Deine Aufgaben:
1. Schreibe aus dem Ausgangstext die Stelle ab, die bei „Apothekenleitungen haben verschiedene“ beginnt und bei „Kostenübernahme von Fachliteratur.“ endet.
2. Nenne alle Maßnahmen, die der Ausgangstext Apothekenleitungen gegen Existenzsorgen im Team anbietet.
3. Beantworte die folgenden Fragen zum Ausgangstext:
(a) Welche Zulage wird der PKA zugeordnet, und wie lange ist sie vorerst befristet?
(b) Unter welcher Bedingung ist die Gehaltsfrage laut Text doch wichtig für die Apotheken?
(c) Welche drei Gruppen brauchen die Apotheken?

Apothekenleitungen haben verschiedene Optionen, um Existenzsorgen in ihrem Team zu begegnen. Dem PTA könnte ein Tankgutschein das Leben erleichtern. Der PKA hilft eine vorerst bis Jahresende befristete monatliche Inflationszulage. Dem Pharmaziestudierenden, der Arzneimittel austrägt, hilft vielleicht die Kostenübernahme von Fachliteratur.

Oder hat sich nicht doch das ganze Team eine Einmalzahlung verdient? Wenn Geld darüber entscheidet, ob man geht oder bleibt, dann ist die Gehaltsfrage eben doch wichtig für die Apotheken. Denn sie brauchen sowohl Nachwuchs und Wiedereinsteiger als auch erfahrene Teamplayer, die nicht wegen der besseren Verdienstaussichten in andere Bereiche wechseln.

Datenübersicht:
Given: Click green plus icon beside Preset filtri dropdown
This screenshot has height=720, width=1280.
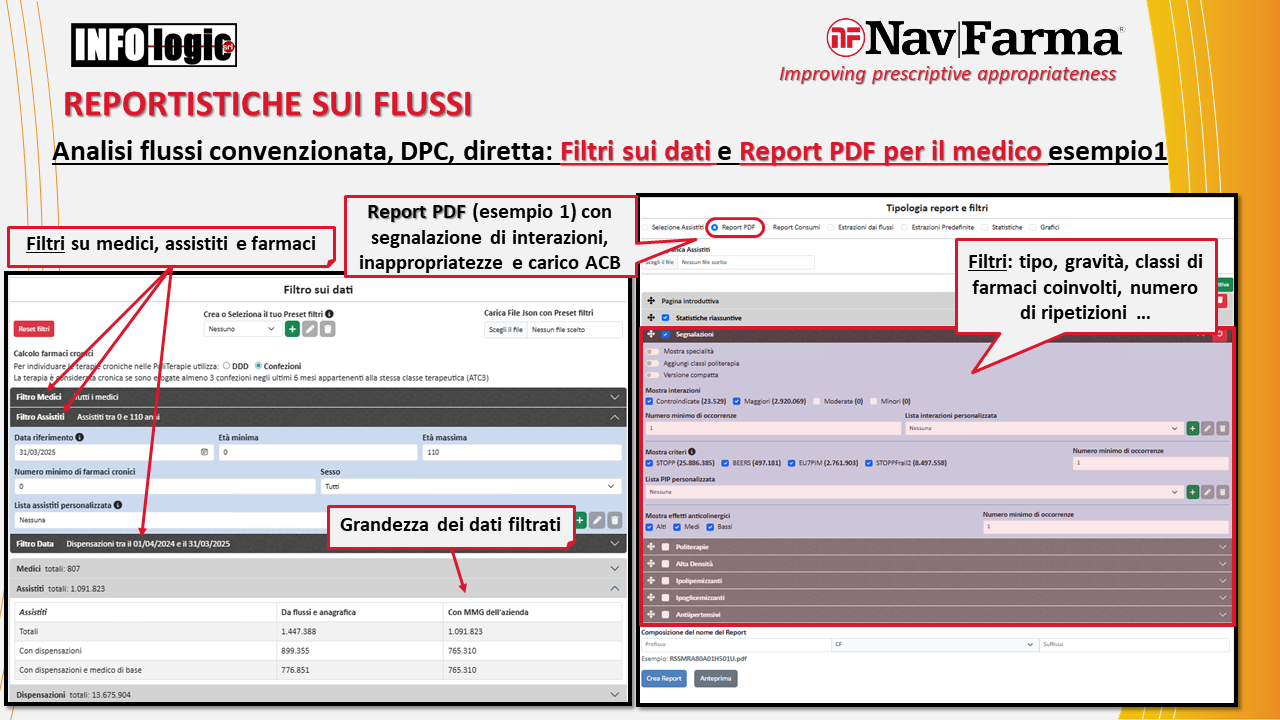Looking at the screenshot, I should click(x=292, y=328).
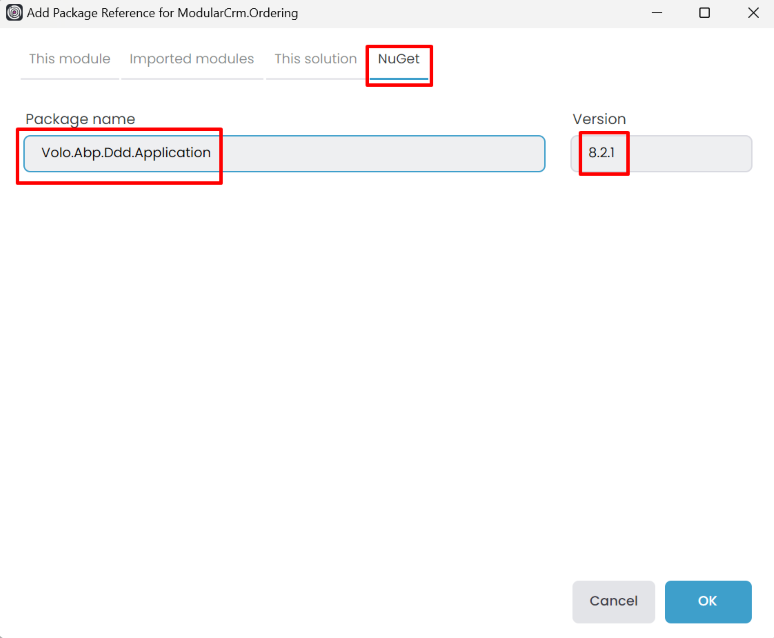Switch to the This module tab
The image size is (774, 638).
coord(69,59)
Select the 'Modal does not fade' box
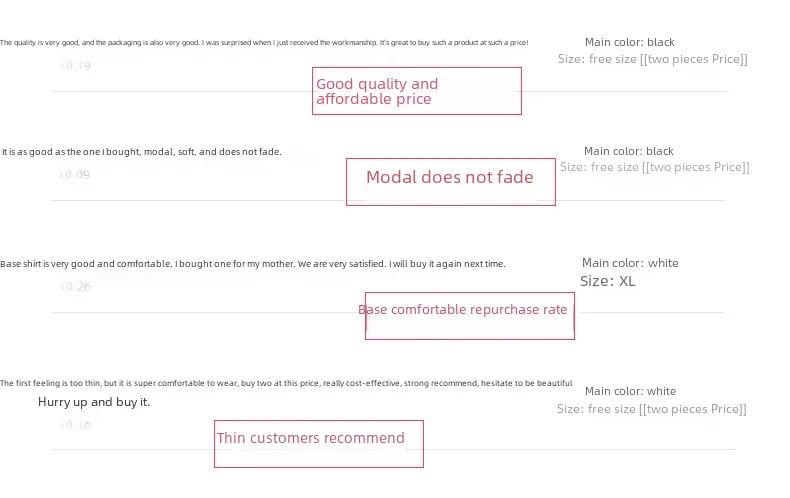 pos(451,182)
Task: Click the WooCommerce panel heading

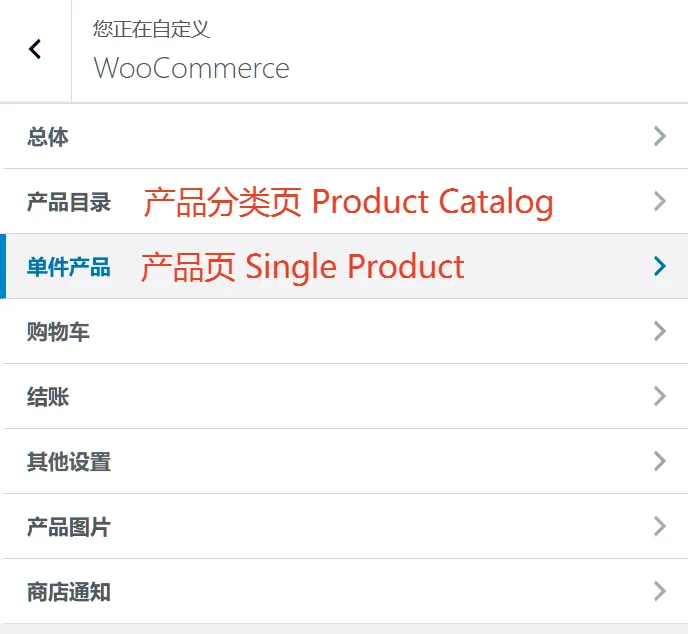Action: click(191, 68)
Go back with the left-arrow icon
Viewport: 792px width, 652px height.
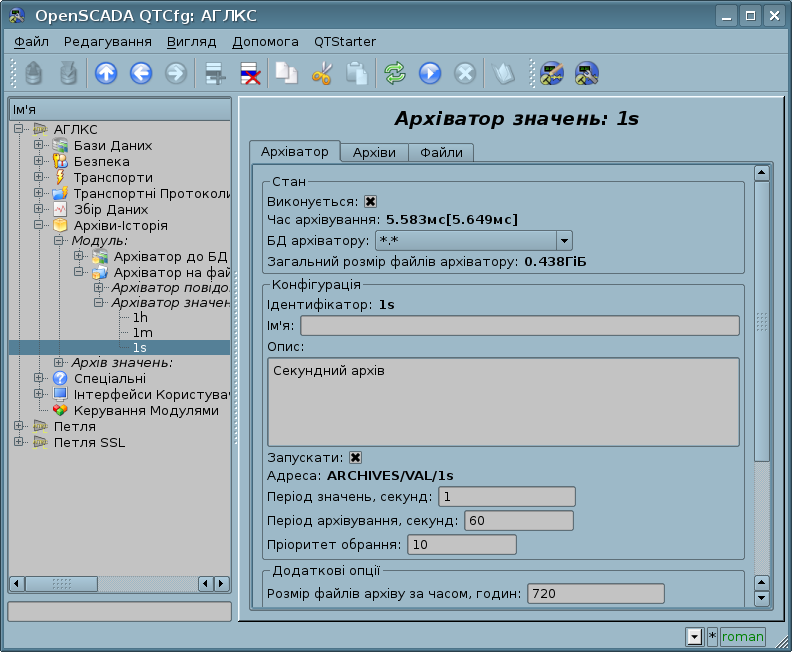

Die Lösungen:
1.
Apothekenleitungen haben verschiedene Optionen, um Existenzsorgen in ihrem Team zu begegnen. Dem PTA könnte ein Tankgutschein das Leben erleichtern. Der PKA hilft eine vorerst bis Jahresende befristete monatliche Inflationszulage. Dem Pharmaziestudierenden, der Arzneimittel austrägt, hilft vielleicht die Kostenübernahme von Fachliteratur.

2.
- Tankgutschein
- monatliche Inflationszulage, vorerst bis Jahresende befristet
- Kostenübernahme von Fachliteratur
- Einmalzahlung für das ganze Team

3.
(a) Eine monatliche Inflationszulage, vorerst bis Jahresende befristet.
(b) Wenn Geld darüber entscheidet, ob man geht oder bleibt.
(c) Nachwuchs, Wiedereinsteiger und erfahrene Teamplayer.